Kroger says its planned merger with Albertsons will result in lower grocery prices. A second state where the retailer does business now begs to differ.

Colorado has become the latest state to file a lawsuit seeking to block the country’s largest traditional grocery chain’s purchase of the second-largest chain, even as federal regulators continue their own scrutiny of the deal.

Kroger and Albertsons “have decided that collusion is more profitable than competition,” the lawsuit alleges. “The proposed merger would lead to higher prices, worse service, lower quality, and reduced choice for consumers.”

The lawsuit from Colorado Attorney General Phil Weiser comes a month after his Washington state counterpart filed his own lawsuit seeking to stop the deal. That move raised some eyebrows and earned Washington some criticism for jumping the gun, since the Federal Trade Commission has been examining the plan for more than a year and has yet to issue its own decision on whether to approve or challenge the merger.

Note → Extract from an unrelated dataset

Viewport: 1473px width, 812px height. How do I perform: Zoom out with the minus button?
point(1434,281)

Let them do what they will do, Colorado’s lawsuit suggests, as it makes clear that the Attorney General has his own state’s interests in mind.

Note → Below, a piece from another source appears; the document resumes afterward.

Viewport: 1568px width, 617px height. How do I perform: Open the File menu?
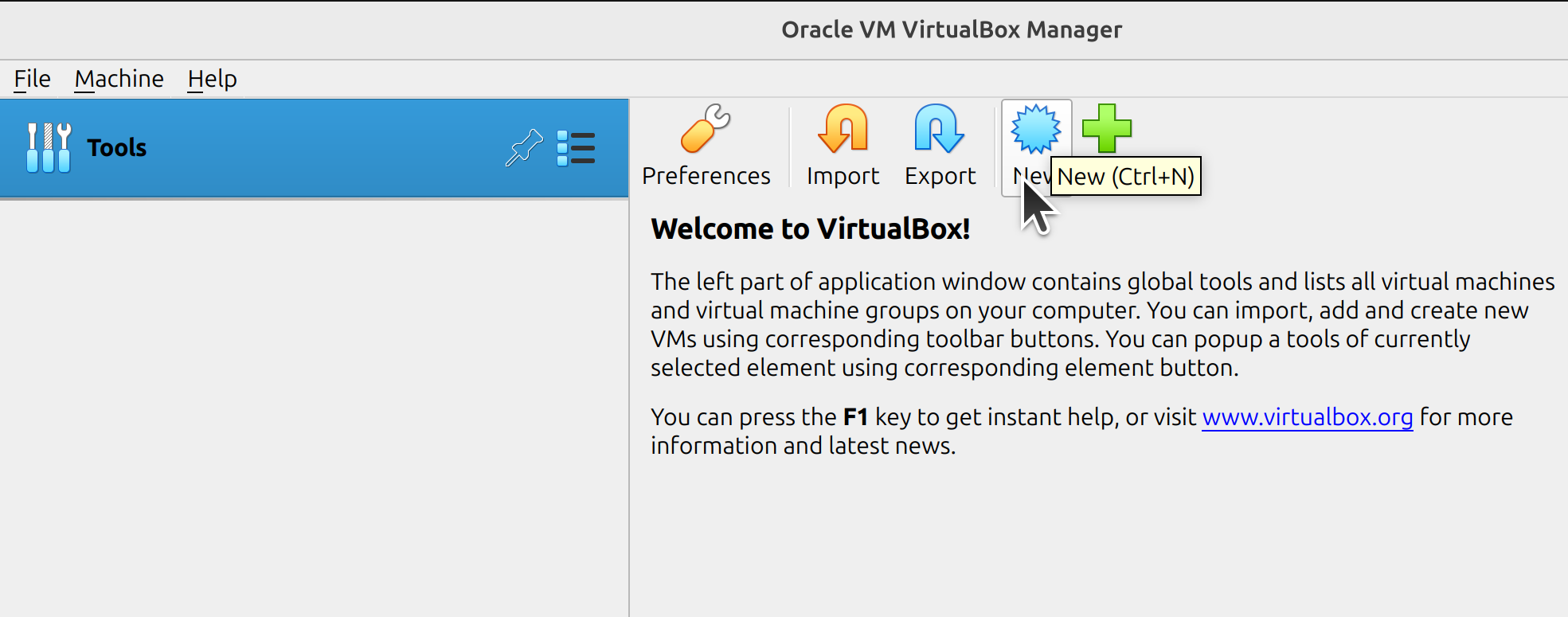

“Kroger is the biggest supermarket operator in the state, and (Albertsons) is third,” the lawsuit points out. “Combined, they would control more than half of the supermarket industry in Colorado.” Some communities in the state where there is a Kroger-owned King Soopers or City Market and an Albertsons-owned Safeway would find themselves at the mercy of a grocery monopoly post-merger, the lawsuit alleges, and would have to travel more than 60 miles to get to a store not owned by Kroger. Other communities “would face a Kroger/Walmart duopoly.”

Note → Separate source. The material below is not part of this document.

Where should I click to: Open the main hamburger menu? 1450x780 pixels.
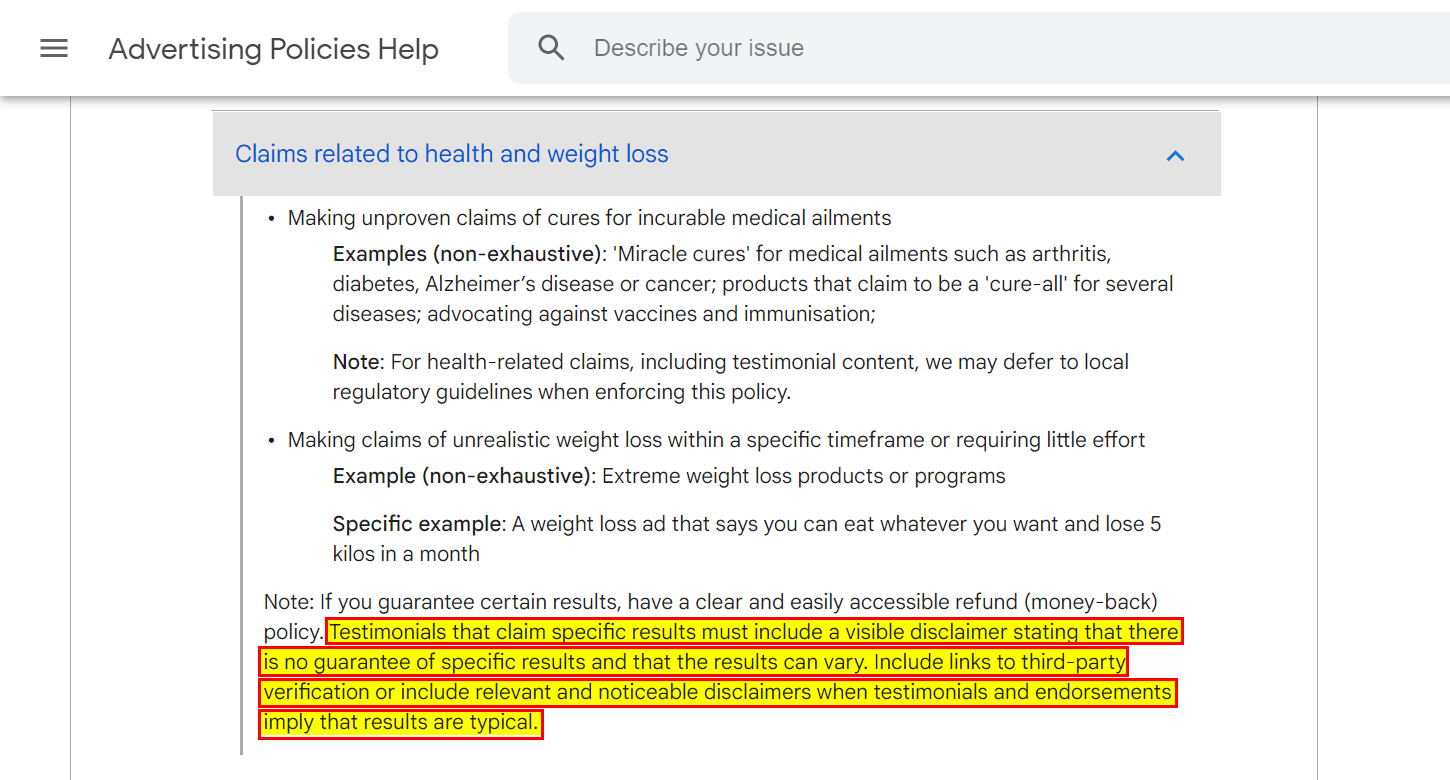(x=54, y=48)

“The elimination of competition between these two industry giants will also eliminate the many benefits to Coloradans that accompany that competition, and will lead to higher prices and diminished quality of the shopping experience,” the suit claims.


Months before their planned merger was announced, the lawsuit alleges that Kroger and Albertsons were already colluding, “despite being competitors.” In early 2022, when unionized King Soopers employees went on strike, the competing retailers allegedly entered into an agreement whereby Albertsons pledged not to hire striking King Soopers workers. “This unlawful arrangement” highlights “the risk of additional concentration in the grocery industry,” the lawsuit alleges.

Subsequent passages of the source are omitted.